• **Task objective**: Your response to the data below should hold nothing except the lines from the one containing "[Back to top] (103, 2377)" down to the one containing "FAQ (346, 2315)", reproduced exactly and without pictures.

• **Study material**:
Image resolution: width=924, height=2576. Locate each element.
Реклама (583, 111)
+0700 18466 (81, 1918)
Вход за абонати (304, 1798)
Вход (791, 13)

* * *

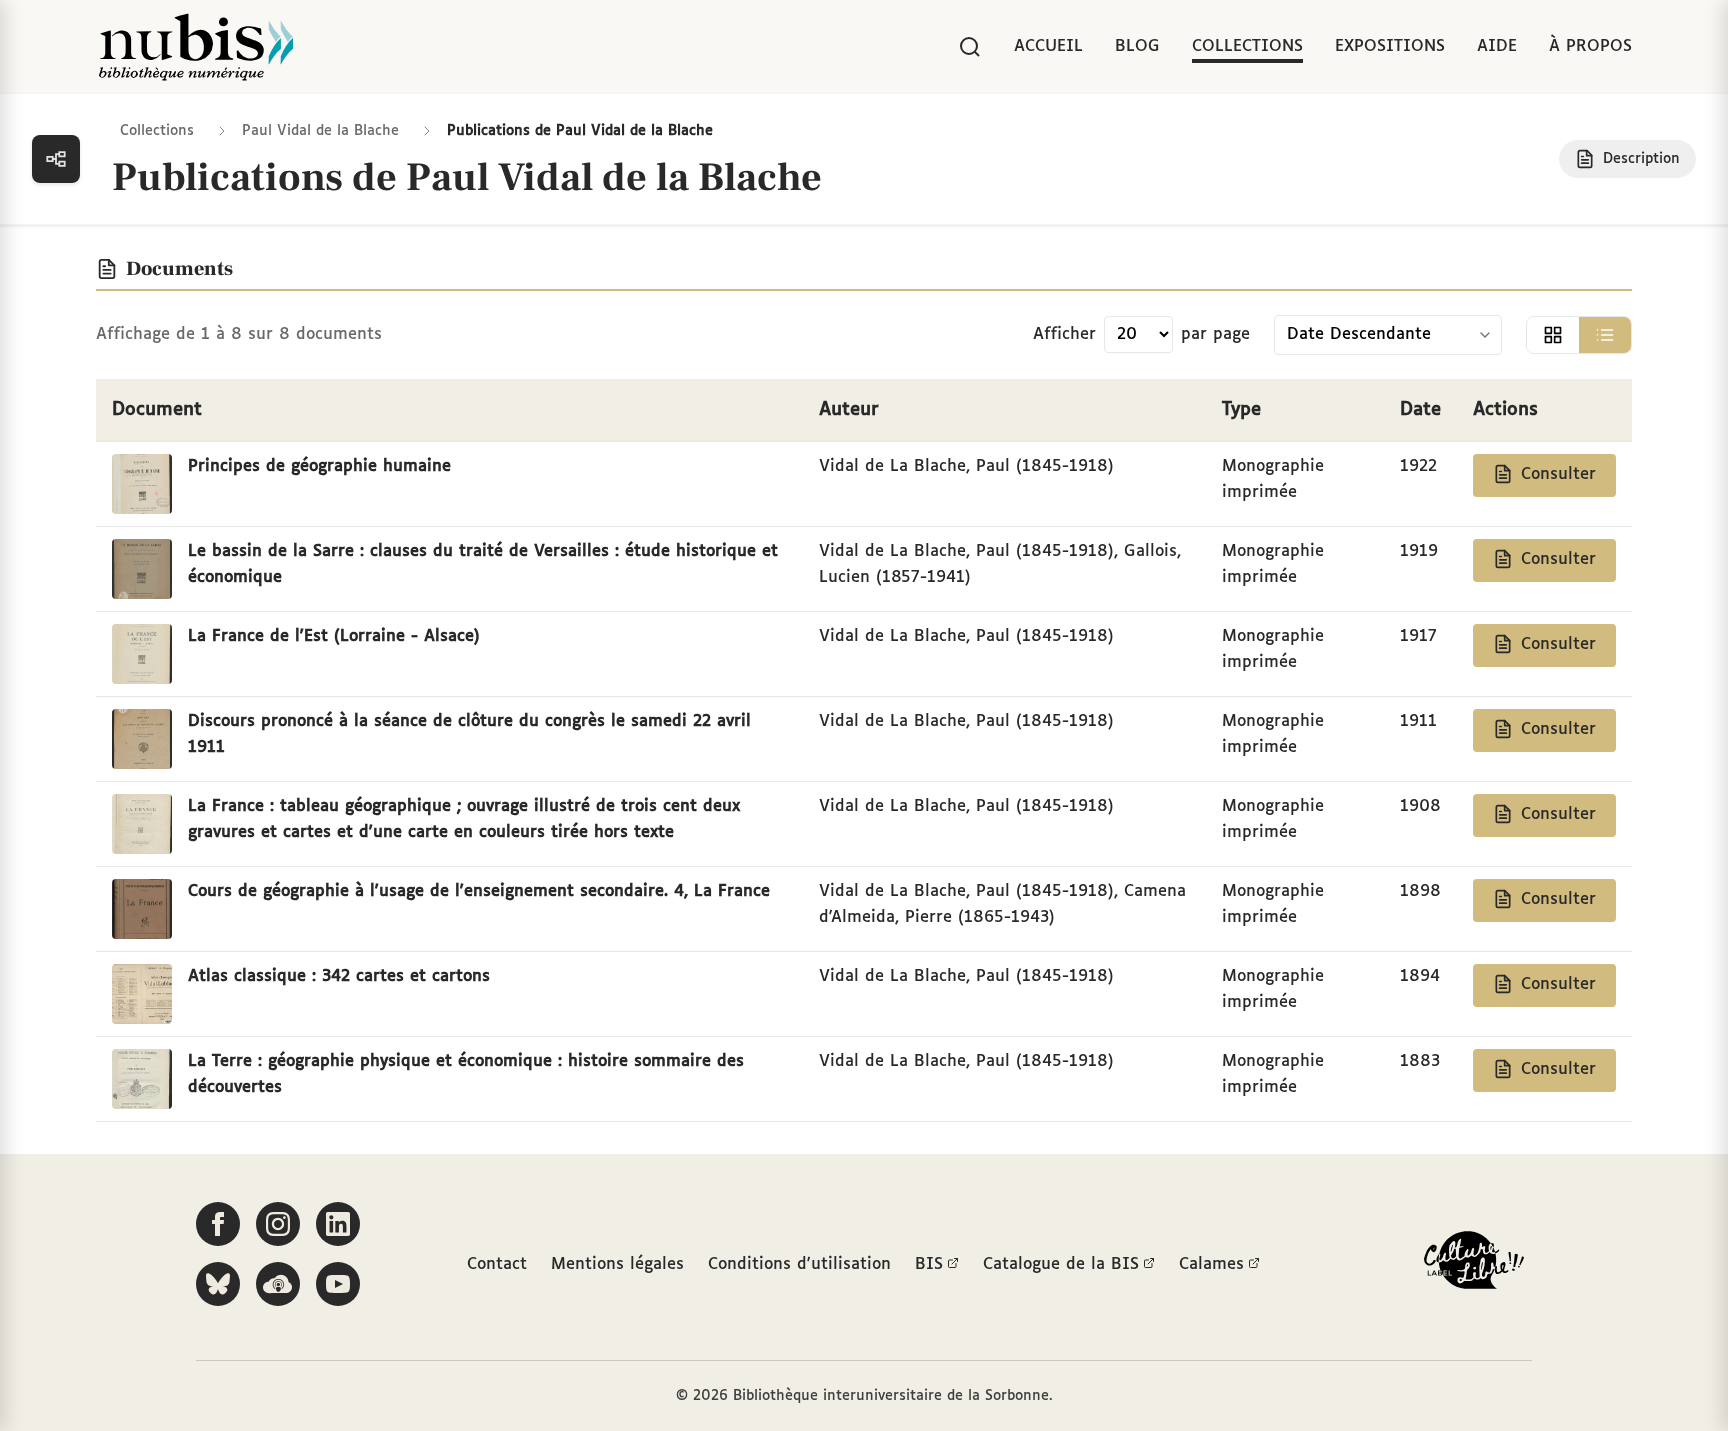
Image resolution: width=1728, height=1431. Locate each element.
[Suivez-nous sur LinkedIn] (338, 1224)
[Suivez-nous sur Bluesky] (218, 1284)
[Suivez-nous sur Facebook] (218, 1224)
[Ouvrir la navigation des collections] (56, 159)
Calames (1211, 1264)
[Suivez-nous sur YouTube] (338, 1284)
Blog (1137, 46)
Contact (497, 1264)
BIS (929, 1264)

---

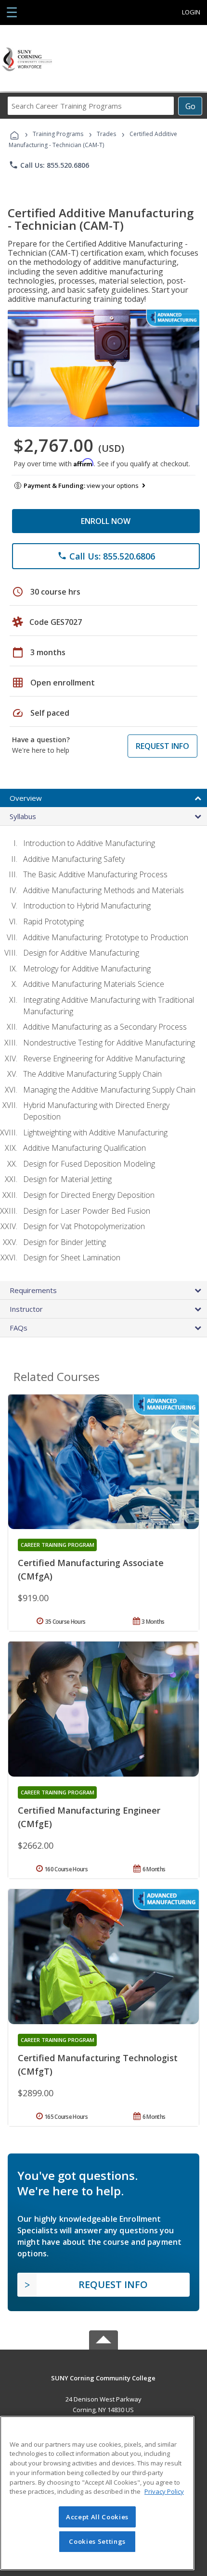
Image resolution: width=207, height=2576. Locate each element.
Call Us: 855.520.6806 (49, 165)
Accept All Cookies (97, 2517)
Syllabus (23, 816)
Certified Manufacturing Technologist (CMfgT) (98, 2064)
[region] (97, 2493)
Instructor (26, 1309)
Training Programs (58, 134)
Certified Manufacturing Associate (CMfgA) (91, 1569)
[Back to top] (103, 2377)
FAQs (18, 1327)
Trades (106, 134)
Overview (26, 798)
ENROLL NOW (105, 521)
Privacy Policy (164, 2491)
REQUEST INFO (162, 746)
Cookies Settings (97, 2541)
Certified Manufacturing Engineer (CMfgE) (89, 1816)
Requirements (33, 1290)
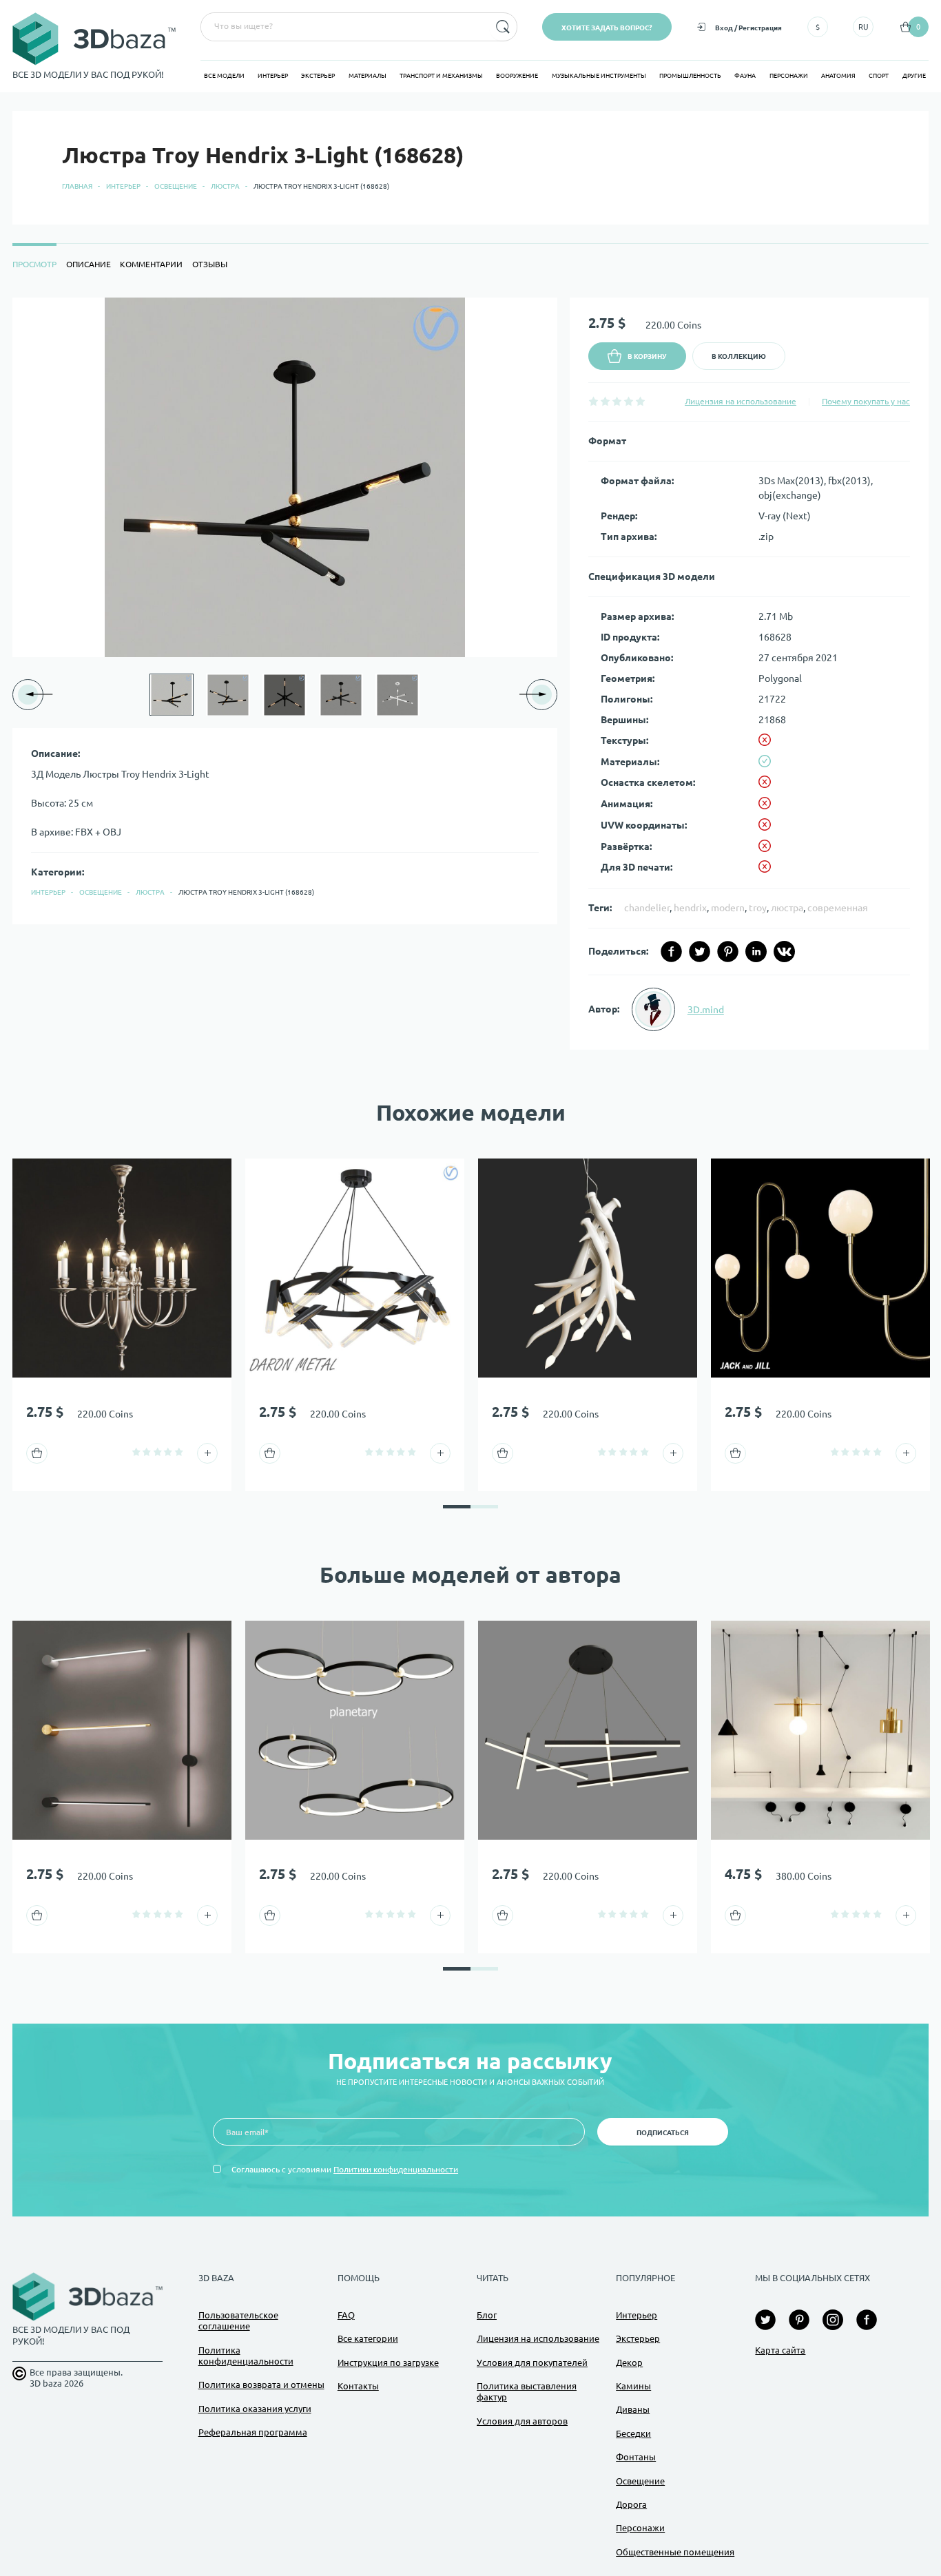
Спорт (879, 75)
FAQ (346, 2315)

• **Output of the exercise**:
[Back to top] (103, 2377)
FAQs (18, 1327)
Trades (106, 134)
Overview (26, 798)
ENROLL NOW (105, 521)
Privacy Policy (164, 2491)
REQUEST INFO (162, 746)
Cookies Settings (97, 2541)
Certified Manufacturing Engineer (CMfgE) (89, 1816)
Requirements (33, 1290)
Спорт (879, 75)
FAQ (346, 2315)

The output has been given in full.